_PROBLEM_: Start at the top and transcribe every record through the final line exactly.

[[ TASK MATERIAL open ]]

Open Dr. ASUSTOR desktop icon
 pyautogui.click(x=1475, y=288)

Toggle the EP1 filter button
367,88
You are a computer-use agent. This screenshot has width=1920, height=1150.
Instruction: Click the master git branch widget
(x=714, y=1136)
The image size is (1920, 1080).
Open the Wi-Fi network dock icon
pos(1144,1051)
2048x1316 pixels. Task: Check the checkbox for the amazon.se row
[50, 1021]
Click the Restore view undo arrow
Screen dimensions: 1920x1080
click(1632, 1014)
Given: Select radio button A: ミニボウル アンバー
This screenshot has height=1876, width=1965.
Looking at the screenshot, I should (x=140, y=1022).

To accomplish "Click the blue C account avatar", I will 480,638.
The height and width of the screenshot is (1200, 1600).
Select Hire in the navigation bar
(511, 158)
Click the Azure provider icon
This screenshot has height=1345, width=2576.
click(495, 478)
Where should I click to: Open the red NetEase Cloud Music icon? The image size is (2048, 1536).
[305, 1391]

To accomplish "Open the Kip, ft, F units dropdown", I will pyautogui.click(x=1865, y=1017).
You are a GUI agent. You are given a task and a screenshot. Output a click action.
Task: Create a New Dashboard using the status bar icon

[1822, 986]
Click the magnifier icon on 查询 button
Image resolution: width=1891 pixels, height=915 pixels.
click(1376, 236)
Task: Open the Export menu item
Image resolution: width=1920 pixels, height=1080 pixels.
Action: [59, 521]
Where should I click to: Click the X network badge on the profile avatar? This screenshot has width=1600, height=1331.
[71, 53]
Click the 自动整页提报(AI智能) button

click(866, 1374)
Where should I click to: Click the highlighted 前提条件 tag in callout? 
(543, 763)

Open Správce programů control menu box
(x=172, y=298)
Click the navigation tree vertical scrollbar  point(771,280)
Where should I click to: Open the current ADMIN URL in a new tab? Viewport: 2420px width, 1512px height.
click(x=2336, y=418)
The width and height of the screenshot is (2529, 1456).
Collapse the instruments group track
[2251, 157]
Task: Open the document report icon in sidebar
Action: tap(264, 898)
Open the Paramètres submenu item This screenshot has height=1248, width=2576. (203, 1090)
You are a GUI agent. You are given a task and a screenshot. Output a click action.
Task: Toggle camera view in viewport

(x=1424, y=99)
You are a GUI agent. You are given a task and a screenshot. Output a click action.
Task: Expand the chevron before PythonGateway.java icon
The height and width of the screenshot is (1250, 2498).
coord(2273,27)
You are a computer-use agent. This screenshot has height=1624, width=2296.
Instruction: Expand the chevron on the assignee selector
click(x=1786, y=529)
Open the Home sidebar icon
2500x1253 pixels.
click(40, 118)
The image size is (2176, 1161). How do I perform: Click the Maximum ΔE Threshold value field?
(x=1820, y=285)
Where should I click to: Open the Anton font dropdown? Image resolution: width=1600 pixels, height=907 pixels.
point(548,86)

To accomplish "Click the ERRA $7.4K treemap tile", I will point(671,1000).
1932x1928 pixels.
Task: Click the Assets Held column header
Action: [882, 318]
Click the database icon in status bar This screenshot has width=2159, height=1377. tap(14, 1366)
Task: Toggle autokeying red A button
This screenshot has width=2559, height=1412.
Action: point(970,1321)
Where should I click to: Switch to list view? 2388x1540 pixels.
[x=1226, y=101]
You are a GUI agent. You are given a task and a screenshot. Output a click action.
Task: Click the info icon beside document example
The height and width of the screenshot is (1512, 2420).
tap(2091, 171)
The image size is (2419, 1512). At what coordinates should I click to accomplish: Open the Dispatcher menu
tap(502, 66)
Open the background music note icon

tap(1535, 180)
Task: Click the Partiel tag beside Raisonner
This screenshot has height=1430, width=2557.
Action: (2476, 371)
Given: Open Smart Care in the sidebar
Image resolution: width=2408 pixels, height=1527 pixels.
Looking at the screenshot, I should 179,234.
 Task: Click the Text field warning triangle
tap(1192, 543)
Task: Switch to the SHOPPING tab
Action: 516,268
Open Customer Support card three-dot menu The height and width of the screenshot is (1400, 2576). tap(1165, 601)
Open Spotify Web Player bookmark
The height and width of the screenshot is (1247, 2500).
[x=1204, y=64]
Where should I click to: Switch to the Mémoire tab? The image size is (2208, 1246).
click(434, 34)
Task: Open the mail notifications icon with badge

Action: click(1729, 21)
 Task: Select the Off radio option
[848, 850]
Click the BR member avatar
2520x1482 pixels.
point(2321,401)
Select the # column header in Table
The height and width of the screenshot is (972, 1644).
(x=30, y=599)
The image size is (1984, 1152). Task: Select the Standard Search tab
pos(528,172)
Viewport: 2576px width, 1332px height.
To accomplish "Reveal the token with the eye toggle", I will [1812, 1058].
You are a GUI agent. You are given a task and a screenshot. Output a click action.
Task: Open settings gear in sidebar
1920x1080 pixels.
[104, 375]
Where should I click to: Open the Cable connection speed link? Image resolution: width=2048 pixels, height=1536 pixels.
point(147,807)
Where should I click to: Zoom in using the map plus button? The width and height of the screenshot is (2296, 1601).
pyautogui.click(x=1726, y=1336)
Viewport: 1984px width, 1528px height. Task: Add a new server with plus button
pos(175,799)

[[ TASK MATERIAL closed ]]

_ANSWER BOX_:
Open Dr. ASUSTOR desktop icon
 pyautogui.click(x=1475, y=288)

Toggle the EP1 filter button
367,88
You are a computer-use agent. This screenshot has width=1920, height=1150.
Instruction: Click the master git branch widget
(x=714, y=1136)
The image size is (1920, 1080).
Open the Wi-Fi network dock icon
pos(1144,1051)
2048x1316 pixels. Task: Check the checkbox for the amazon.se row
[50, 1021]
Click the Restore view undo arrow
Screen dimensions: 1920x1080
click(1632, 1014)
Given: Select radio button A: ミニボウル アンバー
This screenshot has height=1876, width=1965.
Looking at the screenshot, I should (x=140, y=1022).

To accomplish "Click the blue C account avatar", I will 480,638.
The height and width of the screenshot is (1200, 1600).
Select Hire in the navigation bar
(511, 158)
Click the Azure provider icon
This screenshot has height=1345, width=2576.
click(495, 478)
Where should I click to: Open the red NetEase Cloud Music icon? The image size is (2048, 1536).
[305, 1391]

To accomplish "Open the Kip, ft, F units dropdown", I will pyautogui.click(x=1865, y=1017).
You are a GUI agent. You are given a task and a screenshot. Output a click action.
Task: Create a New Dashboard using the status bar icon

[1822, 986]
Click the magnifier icon on 查询 button
Image resolution: width=1891 pixels, height=915 pixels.
click(1376, 236)
Task: Open the Export menu item
Image resolution: width=1920 pixels, height=1080 pixels.
Action: [59, 521]
Where should I click to: Click the X network badge on the profile avatar? This screenshot has width=1600, height=1331.
[71, 53]
Click the 自动整页提报(AI智能) button

click(866, 1374)
Where should I click to: Click the highlighted 前提条件 tag in callout? 
(543, 763)

Open Správce programů control menu box
(x=172, y=298)
Click the navigation tree vertical scrollbar  point(771,280)
Where should I click to: Open the current ADMIN URL in a new tab? Viewport: 2420px width, 1512px height.
click(x=2336, y=418)
The width and height of the screenshot is (2529, 1456).
Collapse the instruments group track
[2251, 157]
Task: Open the document report icon in sidebar
Action: tap(264, 898)
Open the Paramètres submenu item This screenshot has height=1248, width=2576. (203, 1090)
You are a GUI agent. You are given a task and a screenshot. Output a click action.
Task: Toggle camera view in viewport

(x=1424, y=99)
You are a GUI agent. You are given a task and a screenshot. Output a click action.
Task: Expand the chevron before PythonGateway.java icon
The height and width of the screenshot is (1250, 2498).
coord(2273,27)
You are a computer-use agent. This screenshot has height=1624, width=2296.
Instruction: Expand the chevron on the assignee selector
click(x=1786, y=529)
Open the Home sidebar icon
2500x1253 pixels.
click(40, 118)
The image size is (2176, 1161). How do I perform: Click the Maximum ΔE Threshold value field?
(x=1820, y=285)
Where should I click to: Open the Anton font dropdown? Image resolution: width=1600 pixels, height=907 pixels.
point(548,86)

To accomplish "Click the ERRA $7.4K treemap tile", I will point(671,1000).
1932x1928 pixels.
Task: Click the Assets Held column header
Action: [882, 318]
Click the database icon in status bar This screenshot has width=2159, height=1377. tap(14, 1366)
Task: Toggle autokeying red A button
This screenshot has width=2559, height=1412.
Action: point(970,1321)
Where should I click to: Switch to list view? 2388x1540 pixels.
[x=1226, y=101]
You are a GUI agent. You are given a task and a screenshot. Output a click action.
Task: Click the info icon beside document example
The height and width of the screenshot is (1512, 2420).
tap(2091, 171)
The image size is (2419, 1512). At what coordinates should I click to accomplish: Open the Dispatcher menu
tap(502, 66)
Open the background music note icon

tap(1535, 180)
Task: Click the Partiel tag beside Raisonner
This screenshot has height=1430, width=2557.
Action: (2476, 371)
Given: Open Smart Care in the sidebar
Image resolution: width=2408 pixels, height=1527 pixels.
Looking at the screenshot, I should 179,234.
 Task: Click the Text field warning triangle
tap(1192, 543)
Task: Switch to the SHOPPING tab
Action: 516,268
Open Customer Support card three-dot menu The height and width of the screenshot is (1400, 2576). tap(1165, 601)
Open Spotify Web Player bookmark
The height and width of the screenshot is (1247, 2500).
[x=1204, y=64]
Where should I click to: Switch to the Mémoire tab? The image size is (2208, 1246).
click(434, 34)
Task: Open the mail notifications icon with badge

Action: click(1729, 21)
 Task: Select the Off radio option
[848, 850]
Click the BR member avatar
2520x1482 pixels.
point(2321,401)
Select the # column header in Table
The height and width of the screenshot is (972, 1644).
(x=30, y=599)
The image size is (1984, 1152). Task: Select the Standard Search tab
pos(528,172)
Viewport: 2576px width, 1332px height.
To accomplish "Reveal the token with the eye toggle", I will [1812, 1058].
You are a GUI agent. You are given a task and a screenshot. Output a click action.
Task: Open settings gear in sidebar
1920x1080 pixels.
[104, 375]
Where should I click to: Open the Cable connection speed link? Image resolution: width=2048 pixels, height=1536 pixels.
point(147,807)
Where should I click to: Zoom in using the map plus button? The width and height of the screenshot is (2296, 1601).
pyautogui.click(x=1726, y=1336)
Viewport: 1984px width, 1528px height. Task: Add a new server with plus button
pos(175,799)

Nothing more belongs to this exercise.